What this task involves
Transcribe the line with "Open the Window menu" and all the lines that follow it in the material below, exactly as they stand.
=-=-=-=-=
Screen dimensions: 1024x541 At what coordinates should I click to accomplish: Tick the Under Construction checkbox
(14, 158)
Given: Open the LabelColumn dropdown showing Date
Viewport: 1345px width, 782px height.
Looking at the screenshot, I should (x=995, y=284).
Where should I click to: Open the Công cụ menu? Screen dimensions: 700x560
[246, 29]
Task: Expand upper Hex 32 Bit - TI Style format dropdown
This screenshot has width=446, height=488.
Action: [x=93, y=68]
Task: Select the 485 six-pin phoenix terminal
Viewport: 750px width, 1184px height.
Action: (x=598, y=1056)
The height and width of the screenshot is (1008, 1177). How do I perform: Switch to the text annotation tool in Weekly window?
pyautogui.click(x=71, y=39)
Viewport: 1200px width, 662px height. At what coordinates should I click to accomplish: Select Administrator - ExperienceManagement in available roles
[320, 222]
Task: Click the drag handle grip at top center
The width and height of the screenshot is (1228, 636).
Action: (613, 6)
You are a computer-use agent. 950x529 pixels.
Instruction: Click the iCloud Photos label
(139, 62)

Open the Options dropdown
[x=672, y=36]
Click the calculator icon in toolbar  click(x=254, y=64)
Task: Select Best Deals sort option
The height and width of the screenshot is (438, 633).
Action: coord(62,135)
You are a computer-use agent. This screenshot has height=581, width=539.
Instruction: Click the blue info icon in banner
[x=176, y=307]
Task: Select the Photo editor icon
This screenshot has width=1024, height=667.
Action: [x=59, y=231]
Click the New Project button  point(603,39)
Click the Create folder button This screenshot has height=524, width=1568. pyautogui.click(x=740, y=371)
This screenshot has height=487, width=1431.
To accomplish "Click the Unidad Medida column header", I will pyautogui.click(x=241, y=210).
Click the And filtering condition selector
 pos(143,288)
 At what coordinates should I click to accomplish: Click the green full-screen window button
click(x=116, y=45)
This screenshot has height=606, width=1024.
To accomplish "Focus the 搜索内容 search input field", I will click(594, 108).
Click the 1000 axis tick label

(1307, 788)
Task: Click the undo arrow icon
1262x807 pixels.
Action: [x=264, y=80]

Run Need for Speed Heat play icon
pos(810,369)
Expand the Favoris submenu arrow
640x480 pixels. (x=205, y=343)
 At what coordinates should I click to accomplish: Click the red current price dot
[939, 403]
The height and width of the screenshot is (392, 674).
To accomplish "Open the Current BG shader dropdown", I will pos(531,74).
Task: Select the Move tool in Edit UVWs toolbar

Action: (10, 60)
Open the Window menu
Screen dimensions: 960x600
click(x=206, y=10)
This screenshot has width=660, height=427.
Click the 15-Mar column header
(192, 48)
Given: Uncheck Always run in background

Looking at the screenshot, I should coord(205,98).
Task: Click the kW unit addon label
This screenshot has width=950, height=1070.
=-=-=-=-=
Written response
Open the Window menu
Screen dimensions: 960x600
click(x=206, y=10)
This screenshot has width=660, height=427.
Click the 15-Mar column header
(192, 48)
Given: Uncheck Always run in background

Looking at the screenshot, I should coord(205,98).
Task: Click the kW unit addon label
This screenshot has width=950, height=1070.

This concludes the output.